Commentary

Self-referrals and conflicts of interest: 2011 will focus on reimbursement for technology and facility ownerships

Douglas W. Jackson
Douglas W. Jackson

by Douglas W. Jackson, MD

Physician self-referral is a term currently used in the media to imply a conflict of interest. By definition, self referral is when a physician schedules tests or recommends procedures on a patient that are performed by that surgeon and/or from a facility in which he or she receives financial incentives for that referral. Examples of this in orthopedic practices would include ordering X-rays, imaging studies and physical therapy performed at a facility owned or leased by the ordering physician. Self-referral is also considered by some to be recommending a surgical procedure that the physician performs after coming to a diagnosis and treatment plan with the patient.

There is a growing trend in the press and among regulators of questioning all physician-owned ancillary services where we may send our patients. These types of self-referrals are being stigmatized and blamed by many experts in health care as contributing to unnecessary and excessive utilization of medical resources and contributing to our soaring national health care costs.

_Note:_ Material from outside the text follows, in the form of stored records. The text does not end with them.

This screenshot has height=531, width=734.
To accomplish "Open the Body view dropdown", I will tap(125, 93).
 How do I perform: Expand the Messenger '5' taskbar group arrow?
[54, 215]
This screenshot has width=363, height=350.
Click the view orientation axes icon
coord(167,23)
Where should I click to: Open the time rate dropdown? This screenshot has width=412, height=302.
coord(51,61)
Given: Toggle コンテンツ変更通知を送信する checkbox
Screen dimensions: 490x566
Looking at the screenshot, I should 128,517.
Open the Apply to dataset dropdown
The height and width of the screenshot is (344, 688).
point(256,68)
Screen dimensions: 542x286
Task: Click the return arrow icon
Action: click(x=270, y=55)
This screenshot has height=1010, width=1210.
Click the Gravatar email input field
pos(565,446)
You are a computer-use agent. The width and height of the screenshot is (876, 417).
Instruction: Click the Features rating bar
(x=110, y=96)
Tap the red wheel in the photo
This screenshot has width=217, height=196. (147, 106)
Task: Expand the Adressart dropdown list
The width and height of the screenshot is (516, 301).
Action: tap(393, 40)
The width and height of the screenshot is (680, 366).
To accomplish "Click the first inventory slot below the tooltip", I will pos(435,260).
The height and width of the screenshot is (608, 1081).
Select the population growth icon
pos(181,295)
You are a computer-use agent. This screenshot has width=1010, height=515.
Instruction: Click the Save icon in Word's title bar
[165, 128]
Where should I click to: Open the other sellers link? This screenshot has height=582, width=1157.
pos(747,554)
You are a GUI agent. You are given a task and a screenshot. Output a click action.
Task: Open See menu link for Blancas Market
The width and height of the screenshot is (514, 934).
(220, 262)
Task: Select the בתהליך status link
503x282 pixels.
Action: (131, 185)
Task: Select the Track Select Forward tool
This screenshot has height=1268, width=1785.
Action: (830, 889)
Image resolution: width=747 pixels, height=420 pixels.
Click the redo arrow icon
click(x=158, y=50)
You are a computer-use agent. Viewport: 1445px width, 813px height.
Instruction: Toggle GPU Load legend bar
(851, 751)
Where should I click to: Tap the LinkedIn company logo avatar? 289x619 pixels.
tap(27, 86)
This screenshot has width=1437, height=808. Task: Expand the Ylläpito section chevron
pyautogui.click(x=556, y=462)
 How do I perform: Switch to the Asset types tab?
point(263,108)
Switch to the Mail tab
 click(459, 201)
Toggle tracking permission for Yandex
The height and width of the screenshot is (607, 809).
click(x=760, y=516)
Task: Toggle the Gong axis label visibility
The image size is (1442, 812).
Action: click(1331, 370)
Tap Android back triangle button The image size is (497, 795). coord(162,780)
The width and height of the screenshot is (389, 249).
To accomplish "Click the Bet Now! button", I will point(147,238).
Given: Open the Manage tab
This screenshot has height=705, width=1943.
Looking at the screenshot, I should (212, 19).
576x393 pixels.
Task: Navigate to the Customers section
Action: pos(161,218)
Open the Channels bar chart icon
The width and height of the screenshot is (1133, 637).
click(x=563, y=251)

There are scandals exposed periodically of fraudulent billings from self-owned facilities as well as published reports implying that in certain circumstances physical therapy is recommended twice as often by physicians with a stake in the therapy centers than physicians with no financial ties to the facilities. In addition, critics have implied that nearly 40% of body scans ordered by physicians who owned imaging centers were deemed unwarranted, in comparison to a rate of 28% requested by independent doctors.

Stark legislation

The Stark laws were written and passed by Congress with the intent of decreasing the ability to self-refer and reduce overutilization and unnecessary testing. Exceptions included in that legislation allowed testing in physicians’ offices which critics feel neutered the intent of the law. Under the in-office exception, many orthopedic surgeons utilize digital roentgenogram equipment, MRI scanners and, on occasion, CT scanners in their offices. I would anticipate that Stark or other legislators will attempt to write new legislation in an attempt to further curtail some aspects of self referral related to ancillary services. In addition, there are ongoing lobbying efforts from hospital associations and radiologists to restrict physician ownership of ancillary and imaging services.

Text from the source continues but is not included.